Retyping all the entries exactly is the whole task.

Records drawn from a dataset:

+===+

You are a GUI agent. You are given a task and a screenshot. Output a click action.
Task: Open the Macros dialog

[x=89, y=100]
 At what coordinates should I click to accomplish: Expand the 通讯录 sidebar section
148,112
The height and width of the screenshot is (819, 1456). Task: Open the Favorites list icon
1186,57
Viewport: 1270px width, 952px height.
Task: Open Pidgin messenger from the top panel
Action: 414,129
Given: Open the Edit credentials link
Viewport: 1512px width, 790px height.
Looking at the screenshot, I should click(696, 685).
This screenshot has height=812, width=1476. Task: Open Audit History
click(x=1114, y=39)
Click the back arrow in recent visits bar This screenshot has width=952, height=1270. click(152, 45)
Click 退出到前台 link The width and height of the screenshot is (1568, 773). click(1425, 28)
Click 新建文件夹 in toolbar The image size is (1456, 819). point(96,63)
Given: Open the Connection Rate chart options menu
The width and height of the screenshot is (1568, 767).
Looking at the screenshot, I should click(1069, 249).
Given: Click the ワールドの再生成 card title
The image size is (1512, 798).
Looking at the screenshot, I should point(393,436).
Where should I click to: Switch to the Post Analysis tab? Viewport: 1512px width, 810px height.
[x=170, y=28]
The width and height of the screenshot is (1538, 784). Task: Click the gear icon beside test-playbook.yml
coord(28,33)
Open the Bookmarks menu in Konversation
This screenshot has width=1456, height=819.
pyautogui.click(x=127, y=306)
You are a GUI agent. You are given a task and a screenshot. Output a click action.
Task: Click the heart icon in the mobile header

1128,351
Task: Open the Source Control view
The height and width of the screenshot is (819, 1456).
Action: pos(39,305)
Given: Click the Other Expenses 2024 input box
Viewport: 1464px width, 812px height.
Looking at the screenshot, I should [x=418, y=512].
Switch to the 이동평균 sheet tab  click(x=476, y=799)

+===+

[Answer box]
You are a GUI agent. You are given a task and a screenshot. Output a click action.
Task: Open the Macros dialog

[x=89, y=100]
 At what coordinates should I click to accomplish: Expand the 通讯录 sidebar section
148,112
The height and width of the screenshot is (819, 1456). Task: Open the Favorites list icon
1186,57
Viewport: 1270px width, 952px height.
Task: Open Pidgin messenger from the top panel
Action: 414,129
Given: Open the Edit credentials link
Viewport: 1512px width, 790px height.
Looking at the screenshot, I should click(696, 685).
This screenshot has height=812, width=1476. Task: Open Audit History
click(x=1114, y=39)
Click the back arrow in recent visits bar This screenshot has width=952, height=1270. click(152, 45)
Click 退出到前台 link The width and height of the screenshot is (1568, 773). click(1425, 28)
Click 新建文件夹 in toolbar The image size is (1456, 819). point(96,63)
Given: Open the Connection Rate chart options menu
The width and height of the screenshot is (1568, 767).
Looking at the screenshot, I should click(1069, 249).
Given: Click the ワールドの再生成 card title
The image size is (1512, 798).
Looking at the screenshot, I should point(393,436).
Where should I click to: Switch to the Post Analysis tab? Viewport: 1512px width, 810px height.
[x=170, y=28]
The width and height of the screenshot is (1538, 784). Task: Click the gear icon beside test-playbook.yml
coord(28,33)
Open the Bookmarks menu in Konversation
This screenshot has width=1456, height=819.
pyautogui.click(x=127, y=306)
You are a GUI agent. You are given a task and a screenshot. Output a click action.
Task: Click the heart icon in the mobile header

1128,351
Task: Open the Source Control view
The height and width of the screenshot is (819, 1456).
Action: pos(39,305)
Given: Click the Other Expenses 2024 input box
Viewport: 1464px width, 812px height.
Looking at the screenshot, I should [x=418, y=512].
Switch to the 이동평균 sheet tab  click(x=476, y=799)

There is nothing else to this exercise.